Pellegrini A, Zanotto L, Dal Pos F, Dossi R C, Testa G
Clinica Neurologica, Università, Padova.
Riv Neurol. 1989 Sep-Oct;59(5):167-71.
Ambulatory EEGs (EEGAs) were recorded in 251 patients. In 91 of these patients there was a suspicion of having epileptic seizures, in 117 a diagnosis of epilepsy was already established, in 43 the withdrawal of antiepileptic drugs was envisaged being apparently free from seizures for years. The EEGA showed epileptogenic abnormalities in 31% of patients of the first group. This percentage was not far from the one obtained with standard EEG (EEGS) recordings. In the second group, a divergence was found, as for the classification of seizures, between the ictal events actually recorded on the EEGA and the definition of seizures based on clinical information. Furthermore ictal events recorded by the EEGA were less frequent than one would have anticipated according to the seizure frequency asserted by the patients. In the third group the EEGA disclosed the persistence of epileptic seizures, mostly represented by diffuse spike and wave discharges, in about 30% of the patients. Finally, comparison of the results obtained by the EEGA with those obtained by the EEGS in all patients suggested that the two recording techniques are complementary.

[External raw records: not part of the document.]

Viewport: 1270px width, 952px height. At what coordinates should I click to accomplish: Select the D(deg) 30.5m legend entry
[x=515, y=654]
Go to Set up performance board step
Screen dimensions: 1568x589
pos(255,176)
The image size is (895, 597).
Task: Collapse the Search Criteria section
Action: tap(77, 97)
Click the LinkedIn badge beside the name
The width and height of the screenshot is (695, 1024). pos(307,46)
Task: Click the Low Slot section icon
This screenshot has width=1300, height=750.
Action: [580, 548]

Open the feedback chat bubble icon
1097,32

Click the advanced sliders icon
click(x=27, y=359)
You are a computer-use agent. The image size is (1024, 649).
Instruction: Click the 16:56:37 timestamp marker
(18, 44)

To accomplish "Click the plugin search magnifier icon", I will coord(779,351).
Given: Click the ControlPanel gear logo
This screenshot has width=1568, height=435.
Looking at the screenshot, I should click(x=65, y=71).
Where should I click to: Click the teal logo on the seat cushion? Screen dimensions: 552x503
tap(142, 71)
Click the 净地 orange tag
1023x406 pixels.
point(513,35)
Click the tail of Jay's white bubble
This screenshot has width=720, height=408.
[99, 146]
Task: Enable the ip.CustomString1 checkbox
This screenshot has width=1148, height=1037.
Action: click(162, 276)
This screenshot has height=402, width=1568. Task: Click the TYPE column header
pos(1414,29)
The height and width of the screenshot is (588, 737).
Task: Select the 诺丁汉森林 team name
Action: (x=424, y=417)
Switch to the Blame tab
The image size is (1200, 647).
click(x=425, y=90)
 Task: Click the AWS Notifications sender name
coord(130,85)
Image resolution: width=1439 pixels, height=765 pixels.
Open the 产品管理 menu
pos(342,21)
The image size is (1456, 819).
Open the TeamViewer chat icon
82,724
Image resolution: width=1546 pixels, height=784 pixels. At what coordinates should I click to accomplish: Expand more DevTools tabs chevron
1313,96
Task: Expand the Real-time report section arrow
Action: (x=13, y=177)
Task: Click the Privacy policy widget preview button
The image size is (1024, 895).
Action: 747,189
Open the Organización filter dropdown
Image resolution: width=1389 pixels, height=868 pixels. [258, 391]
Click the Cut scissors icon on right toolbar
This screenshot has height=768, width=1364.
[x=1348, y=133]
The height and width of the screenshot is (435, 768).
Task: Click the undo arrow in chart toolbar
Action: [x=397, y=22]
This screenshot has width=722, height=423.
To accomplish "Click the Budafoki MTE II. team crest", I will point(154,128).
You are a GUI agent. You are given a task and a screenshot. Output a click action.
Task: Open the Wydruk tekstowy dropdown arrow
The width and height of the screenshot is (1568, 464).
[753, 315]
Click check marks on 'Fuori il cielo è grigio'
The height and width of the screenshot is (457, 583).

对251例患者进行了动态脑电图(EEGA)记录。其中91例患者疑似患有癫痫发作,117例已确诊为癫痫,43例预计停用抗癫痫药物,这些患者显然已多年未发作。在第一组患者中,EEGA显示31%的患者存在致痫性异常。该百分比与标准脑电图(EEGS)记录所得的百分比相差不大。在第二组中,发现对于癫痫发作的分类,EEGA实际记录的发作事件与基于临床信息的癫痫发作定义之间存在差异。此外,EEGA记录的发作事件比根据患者声称的发作频率预期的要少。在第三组中,EEGA显示约30%的患者存在癫痫发作持续存在,主要表现为弥漫性棘波和慢波放电。最后,对所有患者EEGA与EEGS所得结果的比较表明,这两种记录技术具有互补性。